● Aim 1:
Answer these questions about the connector schema text, one line each, marked as the questions are:
(a) What type does the Customer schema give the "raw" field?
(b) What scale is set for "myDecimalField"?
(c) Which base type does "myDateField" use?
● Aim 2: In the connector schema text, reproduce word for word the part that opens with the words containing "Currently the connector" and closes with "ARRAY, MAP, STRUCT.".
— start Extract to read —
Currently the connector is able to process Kafka Connect SinkRecords with support for the following schema types Schema.Type: INT8, INT16, INT32, INT64, FLOAT32, FLOAT64, BOOLEAN, STRING, BYTES, ARRAY, MAP, STRUCT.

The conversion is able to generically deal with nested key or value structures based on the supported types listed above. The following example is based on AVRO

{"type": "record",
  "name": "Customer",
  "namespace": "com.mongodb.kafka.data.kafka.avro",
  "fields": [
    {"name": "name", "type": "string"},
    {"name": "age", "type": "int"},
    {"name": "active", "type": "boolean"},
    {"name": "address", "type":
    {"type": "record",
      "name": "AddressRecord",
      "fields": [
        {"name": "city", "type": "string"},
        {"name": "country", "type": "string"}
      ]}
    },
    {"name": "food", "type": {"type": "array", "items": "string"}},
    {"name": "data", "type": {"type": "array", "items":
    {"type": "record",
      "name": "Whatever",
      "fields": [
        {"name": "k", "type": "string"},
        {"name": "v", "type": "int"}
      ]}
    }},
    {"name": "lut", "type": {"type": "map", "values": "double"}},
    {"name": "raw", "type": "bytes"}
  ]
}
Logical Types

Besides the standard types it is possible to use AVRO logical types in order to have field type support for:

  • Decimal
  • Date
  • Time (millis/micros)
  • Timestamp (millis/micros)

The following AVRO schema snippet based on exemplary logical type definitions should make this clearer:

{
  "type": "record",
  "name": "MyLogicalTypesRecord",
  "namespace": "com.mongodb.kafka.data.kafka.avro",
  "fields": [
    {
      "name": "myDecimalField",
      "type": {
        "type": "bytes",
        "logicalType": "decimal",
        "connect.parameters": {
          "scale": "2"
        }
      }
    },
    {
      "name": "myDateField",
      "type": {
        "type": "int",
        "logicalType": "date"
      }
    },
    {
      "name": "myTimeMillisField",
      "type": {
        "type": "int",
        "logicalType": "time-millis"
      }
    },
    {
      "name": "myTimeMicrosField",
      "type": {
        "type": "long",
        "logicalType": "time-micros"
— end Extract to read —
— start Dataset extract —
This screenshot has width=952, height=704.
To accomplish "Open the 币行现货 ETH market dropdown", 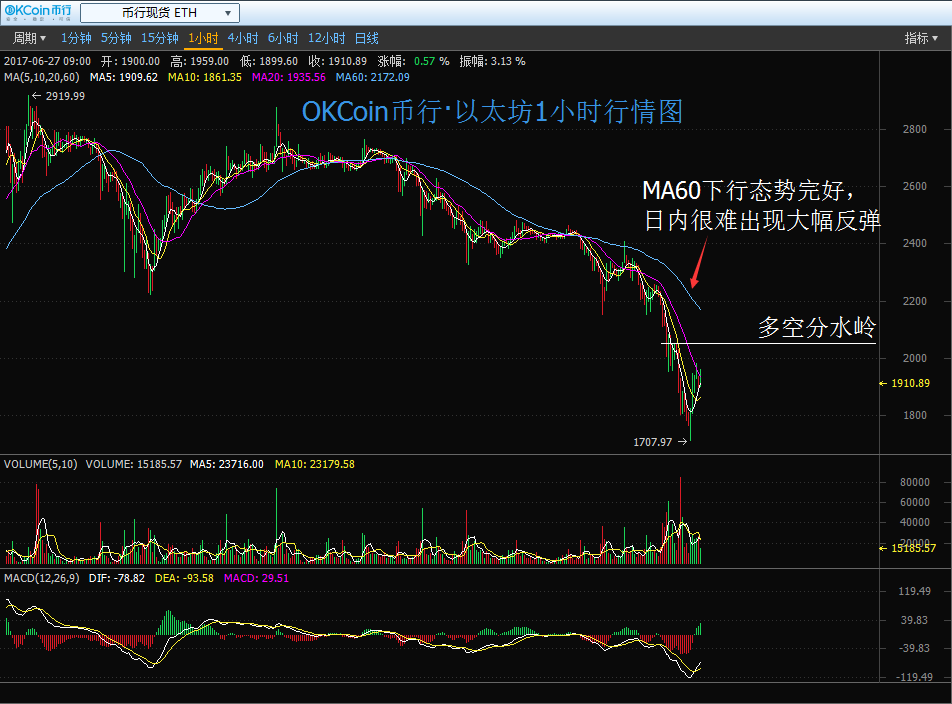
— end Dataset extract —
● Complete answer 1:
(a) bytes
(b) 2
(c) int

● Complete answer 2:
Currently the connector is able to process Kafka Connect SinkRecords with support for the following schema types Schema.Type: INT8, INT16, INT32, INT64, FLOAT32, FLOAT64, BOOLEAN, STRING, BYTES, ARRAY, MAP, STRUCT.